EXERCISE PROMPT:
Copy the lines below word for word, starting with the line that contains "Screen dimensions: 830x577" and ending after the line that contains "click(368, 5)".

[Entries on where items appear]
· · · · ·
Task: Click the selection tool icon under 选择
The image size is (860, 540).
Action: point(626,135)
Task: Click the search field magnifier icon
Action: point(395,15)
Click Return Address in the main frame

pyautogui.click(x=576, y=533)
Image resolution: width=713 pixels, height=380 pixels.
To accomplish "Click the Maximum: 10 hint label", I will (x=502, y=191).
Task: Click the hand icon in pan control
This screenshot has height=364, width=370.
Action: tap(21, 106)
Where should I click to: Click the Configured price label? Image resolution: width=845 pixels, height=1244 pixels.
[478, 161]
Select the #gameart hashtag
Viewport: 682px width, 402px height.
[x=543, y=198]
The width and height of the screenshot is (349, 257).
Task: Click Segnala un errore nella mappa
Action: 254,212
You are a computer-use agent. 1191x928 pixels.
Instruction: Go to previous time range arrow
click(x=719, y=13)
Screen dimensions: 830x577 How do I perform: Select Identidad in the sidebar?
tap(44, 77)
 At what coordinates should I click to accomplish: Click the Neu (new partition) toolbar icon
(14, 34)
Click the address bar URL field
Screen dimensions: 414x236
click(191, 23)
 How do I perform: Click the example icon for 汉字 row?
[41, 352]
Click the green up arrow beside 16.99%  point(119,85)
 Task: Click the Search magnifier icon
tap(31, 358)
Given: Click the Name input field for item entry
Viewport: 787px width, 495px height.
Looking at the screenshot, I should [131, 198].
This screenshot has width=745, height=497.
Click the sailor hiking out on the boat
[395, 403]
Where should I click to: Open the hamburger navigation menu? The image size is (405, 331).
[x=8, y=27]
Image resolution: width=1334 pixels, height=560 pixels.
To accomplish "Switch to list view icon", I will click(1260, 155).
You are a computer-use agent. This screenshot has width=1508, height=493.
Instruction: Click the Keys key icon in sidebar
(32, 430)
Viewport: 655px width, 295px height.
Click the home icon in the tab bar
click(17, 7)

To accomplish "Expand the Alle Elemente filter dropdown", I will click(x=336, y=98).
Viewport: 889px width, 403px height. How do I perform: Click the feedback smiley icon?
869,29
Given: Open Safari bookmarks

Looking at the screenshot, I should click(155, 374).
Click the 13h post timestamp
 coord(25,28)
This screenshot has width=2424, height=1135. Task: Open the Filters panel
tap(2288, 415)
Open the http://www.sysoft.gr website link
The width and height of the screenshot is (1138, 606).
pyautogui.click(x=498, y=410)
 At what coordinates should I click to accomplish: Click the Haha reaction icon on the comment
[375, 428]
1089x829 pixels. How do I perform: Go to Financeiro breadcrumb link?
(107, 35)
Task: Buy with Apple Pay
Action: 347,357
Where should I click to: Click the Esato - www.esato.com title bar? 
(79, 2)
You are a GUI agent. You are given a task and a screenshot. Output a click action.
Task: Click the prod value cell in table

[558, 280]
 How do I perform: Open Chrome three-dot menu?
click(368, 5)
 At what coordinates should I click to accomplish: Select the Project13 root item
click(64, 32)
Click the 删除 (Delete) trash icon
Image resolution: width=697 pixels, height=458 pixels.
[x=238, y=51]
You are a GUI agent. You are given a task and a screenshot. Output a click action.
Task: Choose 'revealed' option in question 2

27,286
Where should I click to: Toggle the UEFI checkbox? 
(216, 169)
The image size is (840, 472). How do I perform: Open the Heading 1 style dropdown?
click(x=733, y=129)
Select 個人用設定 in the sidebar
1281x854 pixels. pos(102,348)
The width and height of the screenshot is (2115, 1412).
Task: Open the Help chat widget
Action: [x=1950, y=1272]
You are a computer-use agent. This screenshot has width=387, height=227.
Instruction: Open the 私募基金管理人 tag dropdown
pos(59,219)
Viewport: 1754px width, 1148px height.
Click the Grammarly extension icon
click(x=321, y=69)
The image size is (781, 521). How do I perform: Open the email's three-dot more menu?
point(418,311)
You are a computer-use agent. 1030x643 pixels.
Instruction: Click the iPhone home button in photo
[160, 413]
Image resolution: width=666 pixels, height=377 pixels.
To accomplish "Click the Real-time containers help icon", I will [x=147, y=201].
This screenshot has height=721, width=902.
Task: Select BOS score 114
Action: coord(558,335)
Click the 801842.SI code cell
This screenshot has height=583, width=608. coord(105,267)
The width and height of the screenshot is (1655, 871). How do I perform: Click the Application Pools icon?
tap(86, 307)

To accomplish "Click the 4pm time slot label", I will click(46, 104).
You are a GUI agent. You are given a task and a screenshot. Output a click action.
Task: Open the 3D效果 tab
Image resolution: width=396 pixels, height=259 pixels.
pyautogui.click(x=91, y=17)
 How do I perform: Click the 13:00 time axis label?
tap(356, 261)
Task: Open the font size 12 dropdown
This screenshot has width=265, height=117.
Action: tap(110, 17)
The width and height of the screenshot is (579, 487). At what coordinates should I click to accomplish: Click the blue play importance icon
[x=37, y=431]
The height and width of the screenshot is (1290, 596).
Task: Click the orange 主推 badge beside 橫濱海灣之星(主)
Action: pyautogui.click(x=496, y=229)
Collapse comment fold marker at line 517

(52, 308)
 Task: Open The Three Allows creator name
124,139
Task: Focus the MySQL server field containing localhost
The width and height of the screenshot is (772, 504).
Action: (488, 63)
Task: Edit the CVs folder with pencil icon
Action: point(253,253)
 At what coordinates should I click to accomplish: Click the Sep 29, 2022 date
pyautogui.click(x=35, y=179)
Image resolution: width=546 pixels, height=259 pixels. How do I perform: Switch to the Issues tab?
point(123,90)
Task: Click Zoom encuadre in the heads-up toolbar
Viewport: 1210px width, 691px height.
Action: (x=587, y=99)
· · · · ·
EXERCISE SOLUTION:
Screen dimensions: 830x577 How do I perform: Select Identidad in the sidebar?
tap(44, 77)
 At what coordinates should I click to accomplish: Click the Neu (new partition) toolbar icon
(14, 34)
Click the address bar URL field
Screen dimensions: 414x236
click(191, 23)
 How do I perform: Click the example icon for 汉字 row?
[41, 352]
Click the green up arrow beside 16.99%  point(119,85)
 Task: Click the Search magnifier icon
tap(31, 358)
Given: Click the Name input field for item entry
Viewport: 787px width, 495px height.
Looking at the screenshot, I should [131, 198].
This screenshot has width=745, height=497.
Click the sailor hiking out on the boat
[395, 403]
Where should I click to: Open the hamburger navigation menu? The image size is (405, 331).
[x=8, y=27]
Image resolution: width=1334 pixels, height=560 pixels.
To accomplish "Switch to list view icon", I will click(1260, 155).
You are a computer-use agent. This screenshot has width=1508, height=493.
Instruction: Click the Keys key icon in sidebar
(32, 430)
Viewport: 655px width, 295px height.
Click the home icon in the tab bar
click(17, 7)

To accomplish "Expand the Alle Elemente filter dropdown", I will click(x=336, y=98).
Viewport: 889px width, 403px height. How do I perform: Click the feedback smiley icon?
869,29
Given: Open Safari bookmarks

Looking at the screenshot, I should click(155, 374).
Click the 13h post timestamp
 coord(25,28)
This screenshot has width=2424, height=1135. Task: Open the Filters panel
tap(2288, 415)
Open the http://www.sysoft.gr website link
The width and height of the screenshot is (1138, 606).
pyautogui.click(x=498, y=410)
 At what coordinates should I click to accomplish: Click the Haha reaction icon on the comment
[375, 428]
1089x829 pixels. How do I perform: Go to Financeiro breadcrumb link?
(107, 35)
Task: Buy with Apple Pay
Action: 347,357
Where should I click to: Click the Esato - www.esato.com title bar? 
(79, 2)
You are a GUI agent. You are given a task and a screenshot. Output a click action.
Task: Click the prod value cell in table

[558, 280]
 How do I perform: Open Chrome three-dot menu?
click(368, 5)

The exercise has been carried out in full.